こんな営業真っ只中で倒れたとなれば店中大騒ぎとなるだろう。なのに、そのお客様はと言うと何故か平然としているし、ゼーラは指で阿久井さんを突っ突いてどこか楽しんでいるようだった。
「え、これ救急車を」
「いや、呼ばなくて良い…」
なんとか立ち上がろうとする姿はさながら生まれたての小鹿、手までついていると野生に還ったようで笑いを我慢しきれなかった。カウンターに捕まってようやくその顔を拝むことが出来たが、表情は相変わらず、顔色だけが血の気が引いてすごく青い。
「ぜ、全身の。筋肉痛、だ」
「何したらそうなるんですか?」
「ろ、ロッククライミング…」
こんなぎりぎり田舎じゃないような町にそんな設備あっただろうか。もしかしたらできたのかもしれない。あるならやってみたいが、ここ最近は忙しくてカフェのシフトも少し穴が多い以上は当分余裕は無さそうだ。
周りを見ても何も騒ぎになってないなら、俺だけあたふたするのもおかしいだろう。まぁ普段からあれだけきびきび働いている阿久井さんの姿を考えればその動きのつけが来たのだろう。気にしたら負けと言うものだ。
そんな一悶着あったさなか、カフェの入口が開いて客が入ってきたと挨拶を発したが。
「ムスリカ…」
来店したのはムスリカだった。魔族への処置を初めて魔族に対していろいろ働きかけているが、処置中にでた魔族の死亡者の話の説明で大変だったそうだ。顔色がやや優れないのが分かるが、両足でまともに立ててない情けない奴に比べればそんなのあまり気にならない。
問題はムスリカの後ろにいる人物だった。その魔族の顔はよく知っている、先日さんざん言い合ったばかりのその魔族の特徴的な顔とそれを表したような名前…。
名前が、わからない。
ふらふらな阿久井さんをマスターが叩き起こして、ロボットのようなギクシャクした動きで調理場に入って行く背中をもう少し見たかったが。大事な話があるという雰囲気をマスターが汲み取って少し早いが休憩を貰い、自室で話をすることにした。
「タマネギにも、消滅の兆候が現れました」
俺がその名前を思い出せなかったの鑑みれば、みなまで言わずとも理解できる。だが、そんな危険な状態で俺の元を尋ねた理由がわからない。消滅の兆候が出たから俺に処置を頼みに来た、なんて事もあるわけがない。そんな事をするくらいなら黙って消えるか、自分から命を絶つか。今までの魔族全員がそうしてきた選択肢を取る筈だ。
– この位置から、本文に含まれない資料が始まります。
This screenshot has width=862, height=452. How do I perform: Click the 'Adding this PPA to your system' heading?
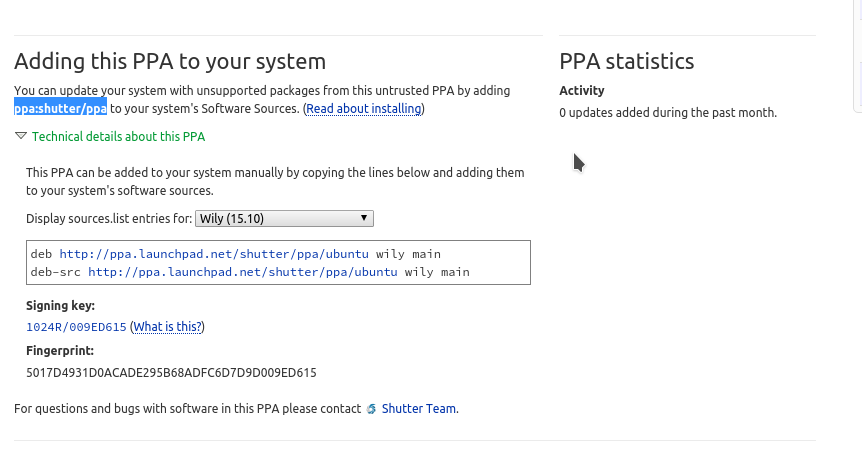click(170, 61)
なら、何故この魔族は俺の元を尋ねたのか。探索魔術行使の媒体を譲ります。なんて言うわけが無いし。
「探索魔術の媒体を貴方に譲るそうです」
「ちょっと待て」
「そうですね。私も驚いています」
魔族の方は黙ったまま何も言葉を発さない。目もどこか虚ろでその真意をくみ取れない。
「わけがわからない。なんで今になってそんな話に」
「タマネギからは貴方とは金輪際口を利きたくないと言われ…」
「いやいや、お前それでも魔王最古参の魔族の一人か!俺が憎いなら、前みたいに嫌味の一つでも」
「一つ、頼みがあるとの事で」
思わずヒートアップしそうになったところでムスリカが何とかそれを御すように遮ってくれた。ただ、次の言葉で俺はその魔族への失望、違うな、期待通りと言うべきだろう頼みに。
「光剣者と戦いたい、との事です」
腰にはもう無いはずの光剣を抜こうしてしまう。
「でなければ、消滅の間際まで町で暴れると」
「それで良いのかよ。ムスリカ」
ムスリカは魔王の言葉に従って魔族たちを今まで守る為に動いていた。その努力は認める。だけど。
「俺にそこまで告げたってことは、他の魔族にだってもう見逃す事は出来ないぞ」
「待ってください!今回だけです!タマネギたっての頼みで」
「例外なんか許さない。誰かを傷つける、それも俺の故郷を荒らすって言うのなら」
魔族は、生かしてはおけない。なんでだ、なんで今さらそんな事を。他の魔族たちは俺やムスリカの知らないところで勝手に消えて、平穏を守ろうとしてきたのに。それ以上に自分から命まで絶ってきたのに。
その魔族はぼそぼそと呟く、ムスリカは口まで耳を持っていきそれを俺に話した。
「探索魔術の媒体を今この場でお前に譲る、だから」
「俺と、戦えと」
魔族は何も返さない。その真意を今の俺が汲み取れるわけがない。